### Selected passage
## BEGIN
Suppose you prefer a text message to a letter.
Excellent. Your next assignment is to pare down his lobster essay for publication in Readers Digest.
Sorry, I am missing the point. You revised a long well written paragraph into a shorter boring one?
Why do you love to hate on DFW?
SFW
Color me unsure of what the point of this exercise was as well. This loses all feeling of atmosphere, of the emotion attached to the description. I understand DFW isn’t for everyone, but that doesn’t mean he isn’t for anyone.
I’ll remain silent about the purpose of this experiment, except to say this: Who says I hate DFW?
For
Here is the first paragraph of David Foster Wallace’s “Good People” rewritten:
substitute
I re-wrote the opening of David Foster Wallace’s “Good People”:
and for
DFW’s paragraph is 502 words. My revised paragraph is 107 words.
swap in
His was 502 words; mine, 107.
…
Fun!
I’m curious — did you first read the story online or in print? The layout of the print version is (to my mind) intended to be aesthetically pleasing — three long paragraphs on page one, almost like tapestries. However, that format also points out what could be taken as the story’s major flaws.
awesome work Ed. I always think of “it’s not writing it’s typing” when I read DFW? But try doing it for the first graph of *A Farewell to Arms*
Re: Who says I hate DFW?
I wouldn’t say you hate him but you do seem to bash him from time to time. Perhaps the following seems familiar:
While it breaks my heart to say it, I think Wallace is washed up. He could very well prove me wrong. But if he has nothing playful or interesting to contribute to the world of letters, I’d much prefer it if he threw in the towel and coasted on his past achievements, rather than writing work that sometimes reads and feels as dated and inconsequential as a 1997 episode of Seinfeld.
## END
### Given problem 1
According to the comment thread about David Foster Wallace, how many words long is the revised paragraph?
### Given problem 2
Go on with the comment thread about David Foster Wallace, starting after its final sentence.
The lines after this point have no connection to the comment thread about David Foster Wallace.

### Data excerpt
## BEGIN
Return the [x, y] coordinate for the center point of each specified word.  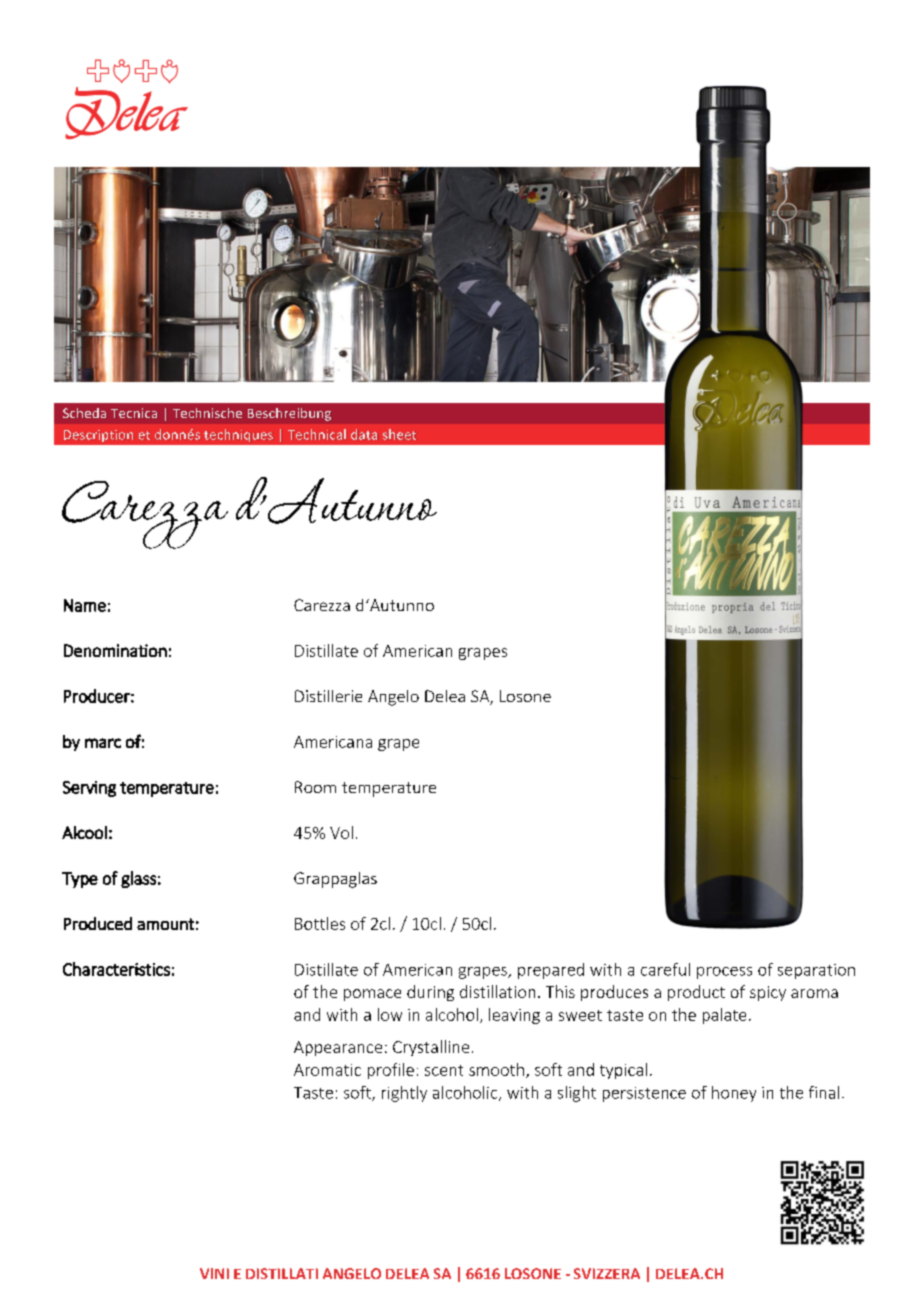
## END
### Exercise answer 1
107 words.

### Exercise answer 2
Also you once made this (in my opinion) ridiculous claim comparing DFW to MZD:
Well, I am here to tell you that I have discovered a man who can write David Foster Wallace under the table, if indeed a comparative summation between writing and drinking can be consummated.
I liked House of Leaves but it’s cleverness does not match up against the brilliance of Infinite Jest (obviously, again, my opinion).
Whether your feelings for Mr. Wallace fall foul, fair or just plain indifferent, I cannot comment upon. But I will say that his 502 words of prose—while convincing and even beautiful, themselves—paint a “picture” that is still and lifeless. ["...more like a picture than a man."] This was probably his intent. Each reader will make of it what they will.
Your 107 words succinctly convey the essence of the scene—with one all important distinction: While the words you chose may not fit together nearly so beautifully (imho), you describe something that may convincingly be thought of as “alive.” ["...more like a man than a picture."] I’d surmise this has something to do with “the purpose of this experiment.”
The success of one approach or the other all comes down to what an individual reader values more highly: beautifully described death (inanimateness), or coarsely described life.
Of course, certain combinations of the two yield the best results.